Les salariés des entreprises « en crise » sont « surexposés à plusieurs risques psychosociaux » et « plus nombreux à avoir une santé mentale fragilisée », souligne mercredi une étude du ministère du Travail.
Dans ces entreprises connaissant une baisse d’activité, 11% des salariés évoquent un risque dépressif contre 8% dans les entreprises « stables », « soit un risque supplémentaire de 31% une fois neutralisées diverses variables (sexe, âge, ancienneté, statut, secteur…), indique la Dares (direction statistique du ministère).

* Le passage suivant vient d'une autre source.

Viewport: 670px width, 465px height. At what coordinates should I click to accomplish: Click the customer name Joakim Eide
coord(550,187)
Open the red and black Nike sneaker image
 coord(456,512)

Environ 37% des salariés des entreprises « en crise » pensent également que leur travail est « mauvais » pour leur santé, contre 30% des employés des établissements n’ayant pas connu de grande fluctuation d’activité dans l’année ou de restructuration dans les trois ans précédents.
Cette étude distingue les salariés selon cinq profils d’établissements : ceux en situation économique « stable » (31% des cas), les « flexibles » ayant connu des hausses et baisses successives d’activité (35%), les établissements « restructurés » au cours des trois dernières années (14%), les entreprises « en crise » (13%) qui ont pris des mesures de réduction du temps de travail et/ou des effectifs pour faire face à une baisse d’activité et enfin celles « en croissance » (7%).

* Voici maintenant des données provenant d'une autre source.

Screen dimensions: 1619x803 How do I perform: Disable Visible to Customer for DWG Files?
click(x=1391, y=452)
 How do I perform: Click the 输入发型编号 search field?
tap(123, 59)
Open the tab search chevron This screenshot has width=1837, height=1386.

Elle évalue et compare ensuite l’intensité des risques psychosociaux d’un profil à l’autre au regard de divers facteurs (exigences du travail, émotionnelles, autonomie, relations de travail, conflits de valeurs et insécurité économique).
Dans les établissements « en crise », les salariés expriment logiquement un plus fort sentiment d’insécurité économique: 42% ont ainsi des « craintes pour l’emploi », contre 19% dans les entreprises dites « stables » et près de 30% dans les « flexibles » et « restructurées », relève l’enquête. Ces salariés rapportent aussi plus fréquemment être souvent en désaccord avec leur supérieur.

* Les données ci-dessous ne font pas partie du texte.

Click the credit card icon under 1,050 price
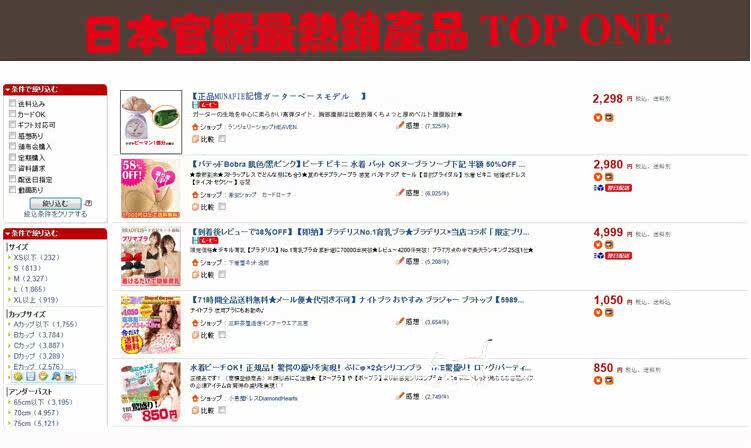The image size is (751, 448). click(x=609, y=312)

Si l’intensité ressentie du travail est plus forte dans ces entreprises « en crise » que dans les entreprises « stables », le sentiment de travailler souvent « sous pression » est également à un haut niveau dans les établissements « en croissance » et « restructurés », selon l’enquête.
Lorsque les employeurs sont interrogés, les problèmes de tensions avec la hiérarchie sont plus fréquemment évoqués par les dirigeants des entreprises « en croissance » alors que les salariés des établissements « en crise » les rapportaient plus souvent.
Cette étude analyse les réponses fournies par plus de 6.700 salariés employés dans environ 5.700 établissements privés, dans le cadre de l’enquête Conditions de travail 2013.